• YOUR INSTRUCTIONS: Show every line of the data that includes the word "below".

[Source records]
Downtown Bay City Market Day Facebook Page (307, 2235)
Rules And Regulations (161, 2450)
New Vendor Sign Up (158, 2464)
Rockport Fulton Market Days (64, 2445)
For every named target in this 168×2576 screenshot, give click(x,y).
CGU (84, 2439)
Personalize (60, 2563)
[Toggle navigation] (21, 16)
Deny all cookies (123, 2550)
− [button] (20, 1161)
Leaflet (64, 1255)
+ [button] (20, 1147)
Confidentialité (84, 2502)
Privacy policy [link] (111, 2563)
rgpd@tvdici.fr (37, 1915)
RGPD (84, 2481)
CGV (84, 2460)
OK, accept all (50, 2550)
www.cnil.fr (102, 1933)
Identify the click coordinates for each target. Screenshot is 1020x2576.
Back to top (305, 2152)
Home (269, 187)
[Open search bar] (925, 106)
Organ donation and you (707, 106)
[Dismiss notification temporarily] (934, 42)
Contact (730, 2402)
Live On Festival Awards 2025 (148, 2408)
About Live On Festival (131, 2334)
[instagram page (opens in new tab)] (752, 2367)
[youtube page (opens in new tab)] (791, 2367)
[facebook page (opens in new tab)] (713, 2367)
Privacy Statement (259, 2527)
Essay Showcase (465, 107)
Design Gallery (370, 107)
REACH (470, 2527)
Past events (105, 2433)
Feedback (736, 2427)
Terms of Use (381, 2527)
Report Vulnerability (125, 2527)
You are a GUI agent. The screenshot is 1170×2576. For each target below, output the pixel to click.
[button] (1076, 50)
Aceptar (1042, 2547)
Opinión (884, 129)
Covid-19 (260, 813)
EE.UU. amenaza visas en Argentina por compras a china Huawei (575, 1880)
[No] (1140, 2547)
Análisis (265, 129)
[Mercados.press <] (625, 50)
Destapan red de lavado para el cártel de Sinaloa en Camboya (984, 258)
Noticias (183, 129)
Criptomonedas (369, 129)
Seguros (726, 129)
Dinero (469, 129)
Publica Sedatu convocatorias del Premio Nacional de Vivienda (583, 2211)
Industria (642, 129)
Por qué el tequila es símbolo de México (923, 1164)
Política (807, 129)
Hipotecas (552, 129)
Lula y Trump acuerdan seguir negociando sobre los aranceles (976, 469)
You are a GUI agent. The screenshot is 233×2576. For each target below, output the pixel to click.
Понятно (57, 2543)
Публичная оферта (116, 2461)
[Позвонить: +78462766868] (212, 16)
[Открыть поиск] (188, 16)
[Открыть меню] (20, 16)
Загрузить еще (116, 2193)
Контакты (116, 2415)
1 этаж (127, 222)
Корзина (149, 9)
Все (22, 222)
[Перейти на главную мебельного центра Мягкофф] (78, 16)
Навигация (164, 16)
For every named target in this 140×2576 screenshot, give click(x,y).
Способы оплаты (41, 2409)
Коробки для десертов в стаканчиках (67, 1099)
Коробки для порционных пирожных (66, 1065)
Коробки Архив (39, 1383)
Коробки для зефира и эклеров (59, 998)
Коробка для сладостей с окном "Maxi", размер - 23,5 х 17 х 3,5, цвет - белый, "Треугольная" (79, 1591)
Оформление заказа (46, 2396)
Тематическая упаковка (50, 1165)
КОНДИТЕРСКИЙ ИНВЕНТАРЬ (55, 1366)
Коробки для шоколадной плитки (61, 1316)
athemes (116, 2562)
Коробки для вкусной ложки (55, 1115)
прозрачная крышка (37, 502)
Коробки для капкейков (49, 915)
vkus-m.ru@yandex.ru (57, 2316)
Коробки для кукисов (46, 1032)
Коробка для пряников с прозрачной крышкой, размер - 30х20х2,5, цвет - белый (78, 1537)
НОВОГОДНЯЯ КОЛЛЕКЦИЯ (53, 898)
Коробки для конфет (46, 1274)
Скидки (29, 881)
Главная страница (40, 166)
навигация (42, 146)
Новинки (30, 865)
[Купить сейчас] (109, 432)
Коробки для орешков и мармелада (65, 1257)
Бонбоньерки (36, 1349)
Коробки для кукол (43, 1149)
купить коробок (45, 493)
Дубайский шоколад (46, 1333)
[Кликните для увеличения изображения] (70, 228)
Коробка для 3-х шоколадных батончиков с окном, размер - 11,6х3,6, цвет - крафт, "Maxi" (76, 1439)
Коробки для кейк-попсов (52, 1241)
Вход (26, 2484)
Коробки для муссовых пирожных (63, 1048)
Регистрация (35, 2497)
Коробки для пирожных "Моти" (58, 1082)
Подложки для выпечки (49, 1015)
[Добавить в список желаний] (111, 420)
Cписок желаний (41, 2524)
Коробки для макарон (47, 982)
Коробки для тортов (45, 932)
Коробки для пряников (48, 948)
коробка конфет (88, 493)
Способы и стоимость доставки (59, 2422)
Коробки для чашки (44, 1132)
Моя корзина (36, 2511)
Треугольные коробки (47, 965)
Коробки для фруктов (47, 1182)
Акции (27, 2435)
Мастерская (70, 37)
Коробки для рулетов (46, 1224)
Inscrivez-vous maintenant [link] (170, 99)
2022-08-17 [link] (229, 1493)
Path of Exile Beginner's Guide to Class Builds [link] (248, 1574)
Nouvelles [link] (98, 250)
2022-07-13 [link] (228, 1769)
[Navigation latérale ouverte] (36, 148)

• RESPONSE AREA:
You are a GUI agent. The screenshot is 1170×2576. For each target below, output the pixel to click.
You are a GUI agent. The screenshot is 233×2576. For each target below, output the pixel to click.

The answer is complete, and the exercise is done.